Groups building government subsidized housing often use federal tax credits. They sell the credits to investors, who then apply the credits to reduce their own tax bill. “If the cuts materialize at the rates floated by Trump and Republicans in Congress, buying the tax credits now would end up as a loss,” Srikrishnan writes. Even groups that already have tax credits are finding them worth less on the investor market than they recently were. “Before the election, the tax credits were worth more than a dollar each. Now they’re worth around 90-95 cents,” Srikrishan reports.
• While we’re on the topic of checks written by the Presidential mouth, Reuters reports on estimates inside the Department of Homeland Security pinning the costs of President’s border wall at $21.6 billion, including 26 miles of new structure near San Diego in the earliest phase.

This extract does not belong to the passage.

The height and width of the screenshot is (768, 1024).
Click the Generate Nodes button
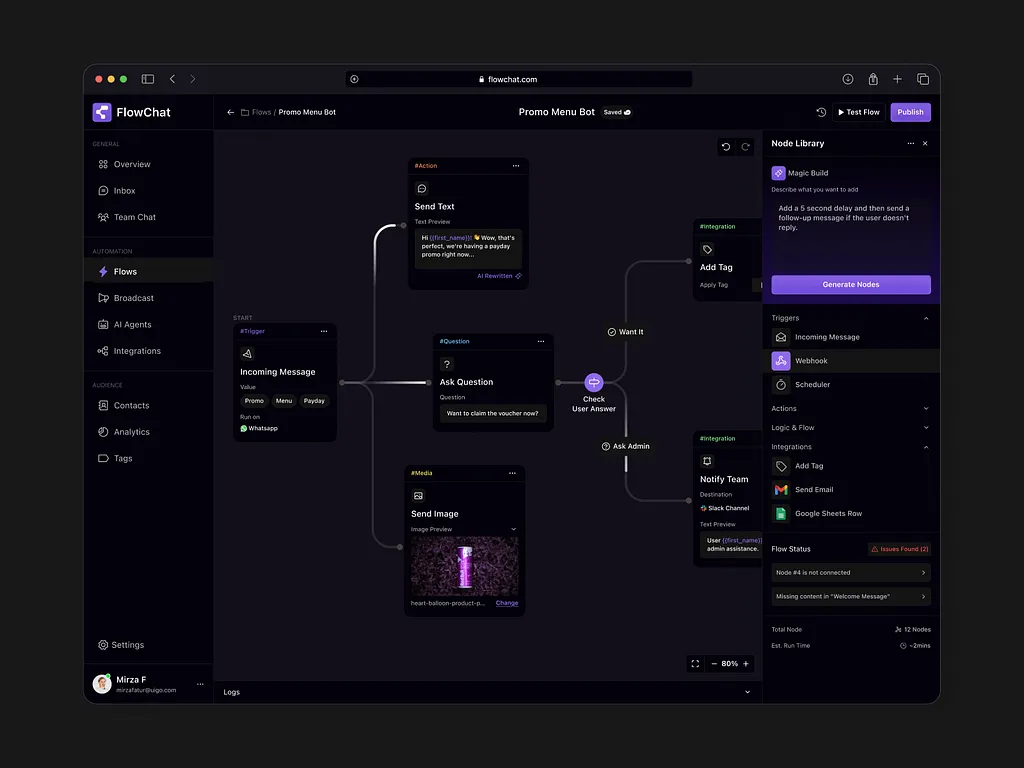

Market Is Up, Governments Are Broke
Unemployment is down, the stock market has reached all time highs; you might think the economy is in pretty good shape. But here in San Diego we’ve got gloom and doom on the horizon when it comes to our local government budgets. The city budget, the schools budget, and even the historically strong county budget — all are predicting shortfalls, Ashly McGlone reports.
At the city of San Diego and at San Diego Unified, it’s partly due to a familiar tune: pension costs. Those costs fluctuate on a variety of factors and make long-term predictions difficult. Voters have recently placed some restrictions on how the City’s tax revenues can be spent, and there’s less of those revenues to spend in general, McGlone notes. Over at San Diego Unified, the district has promised to “cut from the top first.”
The county, on the other hand, is bracing for politicians in Washington to eliminate the Affordable Care Act, placing a huge healthcare cost back onto the books. The county also has to shoulder big state cuts to healthcare funding, too.